* [INSTRUÇÃO DE TRABALHO 1]: Transcreva literalmente as linhas dos registros, começando pela que contém "coordinates (256, 532)." e prosseguindo até o fim dos registros, ambas incluídas.

* [TEXTO FORNECIDO]:
# # # #
Correio Braziliense (DF) – 01/10
Sem estímulo para estudar e com pouca perspectiva de qualificação, alunos abandonam a sala de aula para trabalhar e driblar as necessidades
Paloma Oliveto e Mariana Flores
Da equipe do Correio
Luiz Ribeiro
Do Estado de Minas
Ronaldo Oliveira/CB
Maciel de Lima largou a escola para ajudar os pais: ganha R$ 12 por dia e quer colher cana em São Paulo
Na casa de taipa, há três cômodos, por onde dois patos passeiam à vontade. Não tem luz elétrica, água encanada nem esgotamento sanitário. O banheiro fica do lado de fora, no terreno que abriga todos os bens da família de Maciel Gomes de Lima, 17 anos, morador de Pedra Branca, a 268km de Fortaleza: três porcos, duas galinhas e um jumento. Há também a bicicleta, guardada dentro de casa. Custou R$ 100 e foi comprada com o dinheiro que o rapaz conseguiu juntar trabalhando na roça dos outros por oito horas seguidas, sem almoço, a R$ 12 por dia.
Maciel, que abandonou o colégio no ano passado — estava na 5ª série do ensino fundamental, sem saber ler — não vê a hora de completar 18 anos, no começo do ano que vem. Aí poderá realizar seu grande projeto de vida: cortar cana no interior de São Paulo.
Em busca de uma vida melhor, adolescentes e jovens trocam a escola pelo trabalho antes mesmo de concluir o ciclo fundamental. Alguns param nos primeiros anos, semi-analfabetos. A má qualidade do ensino os desestimula. A falta de perspectivas também. Outro que parou com os estudos neste ano — também freqüentava a 5ª série — foi Alessandro Francisco de Souza, 16 anos. O garoto, morador de João das Missões, no norte de Minas Gerais, deixou a escola para procurar um serviço, ainda não encontrado. “Saí por necessidade”, conta.
# # # #
* [Registros de dados]:
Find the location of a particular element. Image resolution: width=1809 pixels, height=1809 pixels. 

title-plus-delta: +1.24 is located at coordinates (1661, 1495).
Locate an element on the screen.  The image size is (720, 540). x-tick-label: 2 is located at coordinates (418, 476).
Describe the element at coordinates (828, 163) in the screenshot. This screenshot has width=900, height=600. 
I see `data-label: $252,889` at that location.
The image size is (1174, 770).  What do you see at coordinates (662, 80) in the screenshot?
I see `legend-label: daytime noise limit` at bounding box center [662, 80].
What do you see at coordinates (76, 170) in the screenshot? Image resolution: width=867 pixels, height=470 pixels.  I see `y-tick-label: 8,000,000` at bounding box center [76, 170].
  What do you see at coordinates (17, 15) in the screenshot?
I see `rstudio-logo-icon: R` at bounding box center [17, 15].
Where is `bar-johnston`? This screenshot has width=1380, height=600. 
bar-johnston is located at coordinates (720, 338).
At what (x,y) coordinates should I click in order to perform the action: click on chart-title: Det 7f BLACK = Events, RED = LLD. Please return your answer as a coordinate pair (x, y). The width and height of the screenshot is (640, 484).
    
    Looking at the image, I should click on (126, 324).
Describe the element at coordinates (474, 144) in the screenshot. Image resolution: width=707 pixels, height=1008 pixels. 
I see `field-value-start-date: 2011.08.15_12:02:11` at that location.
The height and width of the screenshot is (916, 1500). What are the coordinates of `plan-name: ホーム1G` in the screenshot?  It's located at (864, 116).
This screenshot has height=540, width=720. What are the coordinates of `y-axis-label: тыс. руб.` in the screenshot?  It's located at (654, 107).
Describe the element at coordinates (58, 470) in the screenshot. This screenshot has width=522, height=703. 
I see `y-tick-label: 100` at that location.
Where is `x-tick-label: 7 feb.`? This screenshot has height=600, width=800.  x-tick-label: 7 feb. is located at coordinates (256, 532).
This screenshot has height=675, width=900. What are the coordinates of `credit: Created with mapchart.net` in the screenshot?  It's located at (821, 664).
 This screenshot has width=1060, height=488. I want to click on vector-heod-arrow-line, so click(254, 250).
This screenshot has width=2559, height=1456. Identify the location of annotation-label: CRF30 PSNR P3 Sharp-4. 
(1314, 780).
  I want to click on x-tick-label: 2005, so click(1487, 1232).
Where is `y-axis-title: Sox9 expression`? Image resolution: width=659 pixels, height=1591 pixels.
# # # #
* [INSTRUÇÃO DE TRABALHO 2]: Segundo a reportagem sobre o abandono escolar, quanto custou a bicicleta de Maciel Gomes de Lima?

* [RESPOSTA À TAREFA 1]:
Where is `x-tick-label: 7 feb.`? This screenshot has height=600, width=800.  x-tick-label: 7 feb. is located at coordinates (256, 532).
This screenshot has height=675, width=900. What are the coordinates of `credit: Created with mapchart.net` in the screenshot?  It's located at (821, 664).
 This screenshot has width=1060, height=488. I want to click on vector-heod-arrow-line, so click(254, 250).
This screenshot has width=2559, height=1456. Identify the location of annotation-label: CRF30 PSNR P3 Sharp-4. 
(1314, 780).
  I want to click on x-tick-label: 2005, so click(1487, 1232).
Where is `y-axis-title: Sox9 expression`? Image resolution: width=659 pixels, height=1591 pixels.

* [RESPOSTA À TAREFA 2]: A bicicleta custou R$ 100.